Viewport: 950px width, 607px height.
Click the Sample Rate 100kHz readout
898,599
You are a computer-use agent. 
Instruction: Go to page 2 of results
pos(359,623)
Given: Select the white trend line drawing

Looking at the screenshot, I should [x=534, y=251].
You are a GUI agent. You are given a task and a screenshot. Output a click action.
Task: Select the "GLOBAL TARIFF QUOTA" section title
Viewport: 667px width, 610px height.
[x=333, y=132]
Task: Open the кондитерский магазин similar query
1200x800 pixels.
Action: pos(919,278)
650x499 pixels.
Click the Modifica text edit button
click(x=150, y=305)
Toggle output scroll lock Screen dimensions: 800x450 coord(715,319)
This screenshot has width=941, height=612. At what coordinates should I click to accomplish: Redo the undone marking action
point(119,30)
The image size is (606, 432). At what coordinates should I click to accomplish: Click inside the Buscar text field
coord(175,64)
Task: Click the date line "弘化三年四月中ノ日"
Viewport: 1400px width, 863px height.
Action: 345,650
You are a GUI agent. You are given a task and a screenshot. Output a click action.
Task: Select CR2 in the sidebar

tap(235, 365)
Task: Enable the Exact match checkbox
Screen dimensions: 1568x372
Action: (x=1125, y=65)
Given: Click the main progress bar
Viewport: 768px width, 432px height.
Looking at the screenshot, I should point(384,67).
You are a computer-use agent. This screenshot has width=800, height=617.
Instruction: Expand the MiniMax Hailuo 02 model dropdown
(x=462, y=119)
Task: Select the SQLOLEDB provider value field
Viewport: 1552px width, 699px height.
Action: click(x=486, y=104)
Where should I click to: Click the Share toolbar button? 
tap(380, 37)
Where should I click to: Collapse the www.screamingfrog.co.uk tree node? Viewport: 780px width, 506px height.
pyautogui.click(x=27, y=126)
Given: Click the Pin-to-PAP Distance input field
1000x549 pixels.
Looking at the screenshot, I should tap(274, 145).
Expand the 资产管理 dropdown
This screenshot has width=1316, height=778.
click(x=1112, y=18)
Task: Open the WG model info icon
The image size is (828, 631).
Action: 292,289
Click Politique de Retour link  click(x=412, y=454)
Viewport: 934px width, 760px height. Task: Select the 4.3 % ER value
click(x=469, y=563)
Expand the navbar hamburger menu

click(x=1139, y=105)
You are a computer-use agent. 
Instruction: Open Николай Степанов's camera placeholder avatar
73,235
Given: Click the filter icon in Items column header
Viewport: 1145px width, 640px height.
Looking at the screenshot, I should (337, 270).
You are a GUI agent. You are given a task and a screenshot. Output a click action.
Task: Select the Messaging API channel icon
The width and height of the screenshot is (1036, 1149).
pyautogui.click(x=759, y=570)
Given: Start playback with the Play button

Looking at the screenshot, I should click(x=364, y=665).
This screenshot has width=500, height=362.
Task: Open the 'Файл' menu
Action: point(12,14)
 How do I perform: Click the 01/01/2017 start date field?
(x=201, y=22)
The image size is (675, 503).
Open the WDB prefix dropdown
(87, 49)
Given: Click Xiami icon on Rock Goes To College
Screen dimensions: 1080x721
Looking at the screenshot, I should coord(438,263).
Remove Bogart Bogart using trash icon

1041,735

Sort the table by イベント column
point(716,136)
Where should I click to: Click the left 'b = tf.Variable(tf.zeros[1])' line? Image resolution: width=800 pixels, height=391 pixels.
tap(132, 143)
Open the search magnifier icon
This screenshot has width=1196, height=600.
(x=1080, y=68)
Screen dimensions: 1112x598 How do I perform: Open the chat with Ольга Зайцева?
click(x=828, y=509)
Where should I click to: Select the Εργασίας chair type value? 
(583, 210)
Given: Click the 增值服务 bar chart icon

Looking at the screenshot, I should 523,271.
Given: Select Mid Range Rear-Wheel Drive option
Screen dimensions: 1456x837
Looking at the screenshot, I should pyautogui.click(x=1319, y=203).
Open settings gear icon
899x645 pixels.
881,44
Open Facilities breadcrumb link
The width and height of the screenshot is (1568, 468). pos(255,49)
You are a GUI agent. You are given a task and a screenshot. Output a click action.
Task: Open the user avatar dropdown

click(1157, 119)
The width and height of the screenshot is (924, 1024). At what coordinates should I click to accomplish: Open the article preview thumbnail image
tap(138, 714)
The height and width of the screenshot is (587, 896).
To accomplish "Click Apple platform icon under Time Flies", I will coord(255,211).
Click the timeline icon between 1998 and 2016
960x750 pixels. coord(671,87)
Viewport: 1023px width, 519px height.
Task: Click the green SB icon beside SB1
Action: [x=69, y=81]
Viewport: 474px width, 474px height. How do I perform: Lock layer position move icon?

•••

### [WHAT IS REQUIRED]
Please output the complete listing without any alteration.

### [YOUR RESPONSE]
Viewport: 950px width, 607px height.
Click the Sample Rate 100kHz readout
898,599
You are a computer-use agent. 
Instruction: Go to page 2 of results
pos(359,623)
Given: Select the white trend line drawing

Looking at the screenshot, I should [x=534, y=251].
You are a GUI agent. You are given a task and a screenshot. Output a click action.
Task: Select the "GLOBAL TARIFF QUOTA" section title
Viewport: 667px width, 610px height.
[x=333, y=132]
Task: Open the кондитерский магазин similar query
1200x800 pixels.
Action: pos(919,278)
650x499 pixels.
Click the Modifica text edit button
click(x=150, y=305)
Toggle output scroll lock Screen dimensions: 800x450 coord(715,319)
This screenshot has width=941, height=612. At what coordinates should I click to accomplish: Redo the undone marking action
point(119,30)
The image size is (606, 432). At what coordinates should I click to accomplish: Click inside the Buscar text field
coord(175,64)
Task: Click the date line "弘化三年四月中ノ日"
Viewport: 1400px width, 863px height.
Action: 345,650
You are a GUI agent. You are given a task and a screenshot. Output a click action.
Task: Select CR2 in the sidebar

tap(235, 365)
Task: Enable the Exact match checkbox
Screen dimensions: 1568x372
Action: (x=1125, y=65)
Given: Click the main progress bar
Viewport: 768px width, 432px height.
Looking at the screenshot, I should point(384,67).
You are a computer-use agent. This screenshot has width=800, height=617.
Instruction: Expand the MiniMax Hailuo 02 model dropdown
(x=462, y=119)
Task: Select the SQLOLEDB provider value field
Viewport: 1552px width, 699px height.
Action: click(x=486, y=104)
Where should I click to: Click the Share toolbar button? 
tap(380, 37)
Where should I click to: Collapse the www.screamingfrog.co.uk tree node? Viewport: 780px width, 506px height.
pyautogui.click(x=27, y=126)
Given: Click the Pin-to-PAP Distance input field
1000x549 pixels.
Looking at the screenshot, I should tap(274, 145).
Expand the 资产管理 dropdown
This screenshot has width=1316, height=778.
click(x=1112, y=18)
Task: Open the WG model info icon
The image size is (828, 631).
Action: 292,289
Click Politique de Retour link  click(x=412, y=454)
Viewport: 934px width, 760px height. Task: Select the 4.3 % ER value
click(x=469, y=563)
Expand the navbar hamburger menu

click(x=1139, y=105)
You are a computer-use agent. 
Instruction: Open Николай Степанов's camera placeholder avatar
73,235
Given: Click the filter icon in Items column header
Viewport: 1145px width, 640px height.
Looking at the screenshot, I should (337, 270).
You are a GUI agent. You are given a task and a screenshot. Output a click action.
Task: Select the Messaging API channel icon
The width and height of the screenshot is (1036, 1149).
pyautogui.click(x=759, y=570)
Given: Start playback with the Play button

Looking at the screenshot, I should click(x=364, y=665).
This screenshot has width=500, height=362.
Task: Open the 'Файл' menu
Action: point(12,14)
 How do I perform: Click the 01/01/2017 start date field?
(x=201, y=22)
The image size is (675, 503).
Open the WDB prefix dropdown
(87, 49)
Given: Click Xiami icon on Rock Goes To College
Screen dimensions: 1080x721
Looking at the screenshot, I should coord(438,263).
Remove Bogart Bogart using trash icon

1041,735

Sort the table by イベント column
point(716,136)
Where should I click to: Click the left 'b = tf.Variable(tf.zeros[1])' line? Image resolution: width=800 pixels, height=391 pixels.
tap(132, 143)
Open the search magnifier icon
This screenshot has width=1196, height=600.
(x=1080, y=68)
Screen dimensions: 1112x598 How do I perform: Open the chat with Ольга Зайцева?
click(x=828, y=509)
Where should I click to: Select the Εργασίας chair type value? 
(583, 210)
Given: Click the 增值服务 bar chart icon

Looking at the screenshot, I should 523,271.
Given: Select Mid Range Rear-Wheel Drive option
Screen dimensions: 1456x837
Looking at the screenshot, I should pyautogui.click(x=1319, y=203).
Open settings gear icon
899x645 pixels.
881,44
Open Facilities breadcrumb link
The width and height of the screenshot is (1568, 468). pos(255,49)
You are a GUI agent. You are given a task and a screenshot. Output a click action.
Task: Open the user avatar dropdown

click(1157, 119)
The width and height of the screenshot is (924, 1024). At what coordinates should I click to accomplish: Open the article preview thumbnail image
tap(138, 714)
The height and width of the screenshot is (587, 896).
To accomplish "Click Apple platform icon under Time Flies", I will coord(255,211).
Click the timeline icon between 1998 and 2016
960x750 pixels. coord(671,87)
Viewport: 1023px width, 519px height.
Task: Click the green SB icon beside SB1
Action: [x=69, y=81]
Viewport: 474px width, 474px height. How do I perform: Lock layer position move icon?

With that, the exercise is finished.